“Cuando el mundo está en manos de un niño”, se titula la columna que escribe David Brooks para The New York Times y que trata de algo que ya se ha dicho, pero que no deja de ser menor. Donald Trump es quien está al mando de la mayor potencia nuclear del planeta. Con todo lo que esto implica.

Para entrar en el tema, en su tesis, el columnista sostiene que “en distintos momentos, Donald Trump ha parecido un autoritario en ciernes, un símil de Nixon corrupto, un agitador populista o un corporativista”. Pero que con el paso de los meses ha quedado claro que no es nada de eso, sino más bien un niño. Sí, tal como se lee.
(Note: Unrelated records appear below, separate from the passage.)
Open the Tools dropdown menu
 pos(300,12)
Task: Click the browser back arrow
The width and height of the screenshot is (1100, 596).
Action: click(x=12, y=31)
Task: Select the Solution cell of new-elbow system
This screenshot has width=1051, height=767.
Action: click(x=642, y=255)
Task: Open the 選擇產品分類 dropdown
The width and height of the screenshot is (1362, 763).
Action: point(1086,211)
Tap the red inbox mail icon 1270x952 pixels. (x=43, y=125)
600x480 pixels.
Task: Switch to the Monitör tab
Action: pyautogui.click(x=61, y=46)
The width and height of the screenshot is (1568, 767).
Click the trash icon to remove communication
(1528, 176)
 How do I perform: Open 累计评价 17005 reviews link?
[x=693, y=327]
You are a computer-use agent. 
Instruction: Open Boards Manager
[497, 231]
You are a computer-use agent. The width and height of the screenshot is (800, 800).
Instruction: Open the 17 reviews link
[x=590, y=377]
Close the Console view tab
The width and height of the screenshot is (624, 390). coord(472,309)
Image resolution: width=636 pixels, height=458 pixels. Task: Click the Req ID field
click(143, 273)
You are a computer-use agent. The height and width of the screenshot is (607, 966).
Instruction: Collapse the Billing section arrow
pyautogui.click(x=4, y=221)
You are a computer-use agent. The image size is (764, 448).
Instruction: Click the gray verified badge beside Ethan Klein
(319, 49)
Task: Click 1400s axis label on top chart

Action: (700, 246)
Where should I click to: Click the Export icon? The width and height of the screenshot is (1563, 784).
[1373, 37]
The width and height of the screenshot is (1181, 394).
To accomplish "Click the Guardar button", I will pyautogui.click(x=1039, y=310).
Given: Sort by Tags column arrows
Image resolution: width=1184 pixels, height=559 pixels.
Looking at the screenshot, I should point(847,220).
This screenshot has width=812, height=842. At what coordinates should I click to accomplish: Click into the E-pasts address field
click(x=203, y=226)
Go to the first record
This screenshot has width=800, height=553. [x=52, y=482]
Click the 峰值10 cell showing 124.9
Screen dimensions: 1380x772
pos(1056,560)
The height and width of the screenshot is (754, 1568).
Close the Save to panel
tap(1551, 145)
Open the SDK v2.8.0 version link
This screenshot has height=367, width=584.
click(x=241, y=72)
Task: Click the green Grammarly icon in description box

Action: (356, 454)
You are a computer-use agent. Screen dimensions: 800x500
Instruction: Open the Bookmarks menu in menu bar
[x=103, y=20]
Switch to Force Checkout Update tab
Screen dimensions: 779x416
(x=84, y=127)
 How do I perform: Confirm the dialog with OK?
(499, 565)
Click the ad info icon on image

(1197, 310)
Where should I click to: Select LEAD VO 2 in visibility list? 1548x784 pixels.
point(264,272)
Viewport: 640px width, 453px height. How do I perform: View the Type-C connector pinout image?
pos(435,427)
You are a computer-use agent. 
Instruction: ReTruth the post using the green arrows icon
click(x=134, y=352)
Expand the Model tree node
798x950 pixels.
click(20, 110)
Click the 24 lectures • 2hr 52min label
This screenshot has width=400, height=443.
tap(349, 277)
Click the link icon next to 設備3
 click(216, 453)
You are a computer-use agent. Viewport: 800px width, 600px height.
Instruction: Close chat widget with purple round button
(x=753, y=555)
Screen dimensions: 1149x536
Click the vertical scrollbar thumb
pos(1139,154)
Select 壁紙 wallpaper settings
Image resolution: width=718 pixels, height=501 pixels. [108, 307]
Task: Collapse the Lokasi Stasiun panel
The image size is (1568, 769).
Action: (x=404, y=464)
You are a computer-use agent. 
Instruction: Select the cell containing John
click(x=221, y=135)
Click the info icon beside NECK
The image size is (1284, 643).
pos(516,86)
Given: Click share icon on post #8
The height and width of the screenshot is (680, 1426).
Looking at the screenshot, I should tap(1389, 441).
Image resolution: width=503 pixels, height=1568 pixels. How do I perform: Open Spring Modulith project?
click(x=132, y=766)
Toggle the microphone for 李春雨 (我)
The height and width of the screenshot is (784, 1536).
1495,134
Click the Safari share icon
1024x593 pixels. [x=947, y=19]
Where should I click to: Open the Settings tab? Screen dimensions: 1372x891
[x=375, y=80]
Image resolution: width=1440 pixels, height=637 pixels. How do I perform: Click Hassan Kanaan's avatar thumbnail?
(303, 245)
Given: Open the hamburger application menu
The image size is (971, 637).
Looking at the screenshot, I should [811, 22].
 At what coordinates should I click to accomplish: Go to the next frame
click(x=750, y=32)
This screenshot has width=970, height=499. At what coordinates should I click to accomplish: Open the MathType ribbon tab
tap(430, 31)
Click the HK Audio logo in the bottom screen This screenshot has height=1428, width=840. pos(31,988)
“Es infantil. Hay tres cosas que la mayoría de los adultos han logrado más o menos manejar para cuando cumplen 25 años; Trump parece no haber logrado ni una de ellas todavía. La inmadurez es el componente más claro de su presidencia, su leitmotiv es la falta de autocontrol”, argumenta.

Dice que de estas tres cosas, “en primer lugar, la mayoría de los adultos han aprendido a quedarse quietos. Pero mentalmente Trump es como un niño de 7 años que se la pasa saltando por el salón de clases (…) Su incapacidad para concentrarse le dificulta aprender hechos. Está mal informado sobre sus propias políticas y se tropieza cuando habla de sus propios temas de discusión. Se le hace difícil controlar su propia boca; por impulso promete una reforma de hacienda cuando su personal todavía no ha podido trabajarla”.

Lo que segundo que según Brooks lo define como un niño es que “la mayoría de las personas que están en edad de beber legalmente tienen un sentido de quiénes son y poseen algunos criterios para medir sus propios méritos o falta de estos. Pero Trump parece tener una necesidad constante de validación externa para establecer su propio valor; siempre parece desesperado por recibir aprobación y se vuelve un fabulador de sí mismo”.

En tercer lugar, como para redondear el planteamiento, dice que “la mayoría de los adultos logran percibir ligeramente qué piensan los demás sobre ellos. Por ejemplo: pueden exhibir una falsa modestia para no ser percibidos como repulsivos. Pero Trump no ha desarrollado ese hábito mental. Las demás personas son cajas negras que solo le proveen afirmación positiva o desaprobación. Es lo hace muy transparente. Quiere que la gente lo quiera, y por eso siempre le dice a los entrevistadores que es muy querido. Tal como él lo cuenta, cada reunión está programada para durar 15 minutos, pero sus invitados se quedan dos horas porque disfrutan de su compañía”.

Así las cosas, el columnista dice que “tenemos una situación perversa en la que los poderes analíticos de todo el mundo se están esforzando por tratar de entender a un hombre cuyos pensamientos son tan sustanciales como seis luciérnagas rebotando dentro de un frasco”.